Server-side parsing of HTML to DOM
Ran into an unexpected problem.
Had this bit of inspiration for what I thought would be an optimally performant wiki/weblog, and started putting together a prototype. The client-side Javascript went together pretty easily. The server-side is presenting more of a problem.
The basic notion is I want to send an HTML fragment to the server. The server-side code would then:
- Read and parse an HTML file from disk into a DOM tree.
- Replace a DIV identified by a ID attribute with the HTML fragment received from the client.
- Save the edited HTML into a file on disk.
Pretty simple, right?
The application-specific code on the server is very small. I was hoping to keep the server-side code simple so multiple implementations (PHP, Perl, Java) would be feasible. This would allow widest possible usage.
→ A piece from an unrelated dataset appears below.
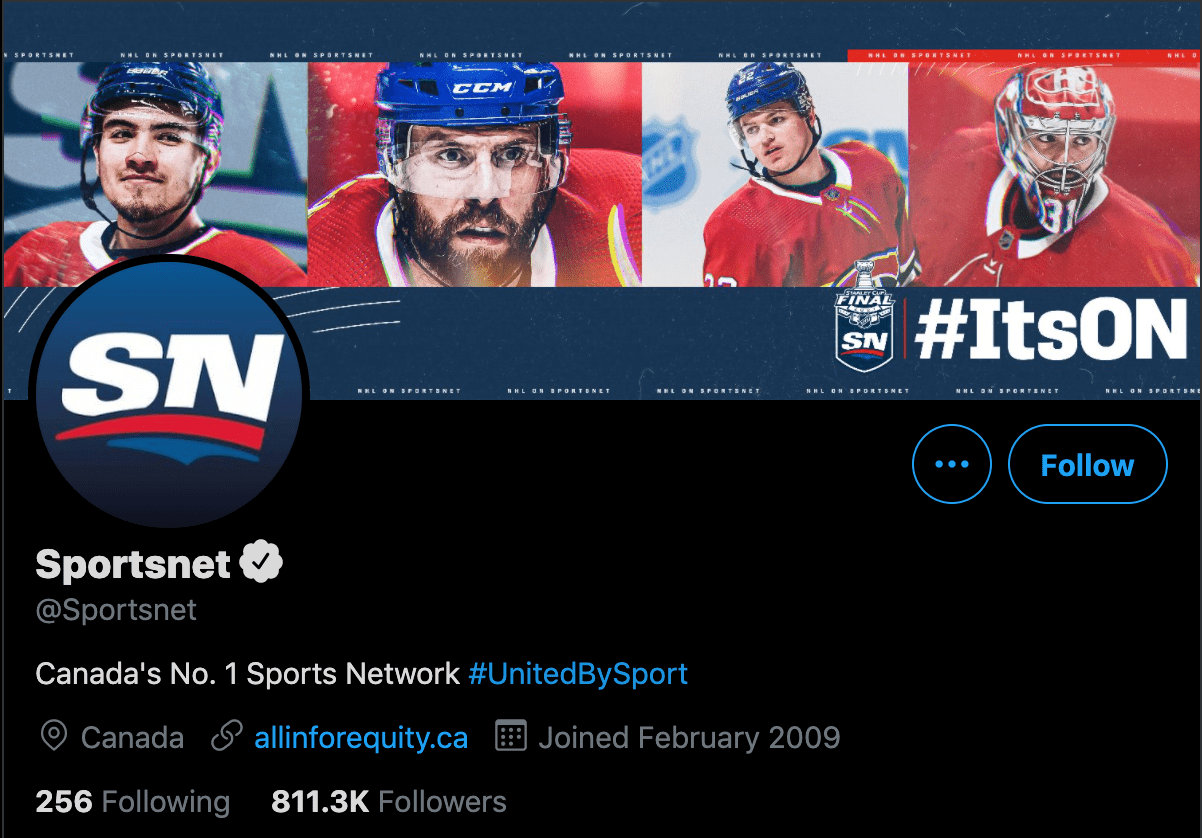Click the Canada location text

(x=131, y=737)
Granted a parser for sloppy HTML is not trivial. One the other hand, you only need one good open source HTML parser for all the languages implemented in C/C++. I know there are a couple for Java. By now I had hoped that HTML -> DOM (and back) would be relatively common.
Guess I was wrong.
Pulled up the PHP documentation and found the DOM functions. Hmmm, PHP4 apparently only supported XML, which is not good enough. I want a parser able to tolerate less-than-perfect HTML. PHP5 apparently has a more tolerant parser, though I’d hoped not to have to require the very latest version. Oh well … wrote code to slurp the HTML fragment from the client (OK), slurp the HTML file off disk (OK), find the DIV to replace with getElementById() … nope. The file is HTML 4.01 Strict (been through the validator) and getElementById() works from browser Javascript. Looks like the newish PHP DOM functions may be a bit buggy still.
Don’t see an alternative, so PHP may be a non-starter.
My web host allows use of PHP, Perl, Python, and Ruby … so off to do some reading.
Update: Found my way around the problem with the PHP DOM functions. A bit of a hack, but not too bad. What I really want is an assignable equivalent to innerHTML, as this would be simpler and more efficient. Oh well, sometimes you work with what you have.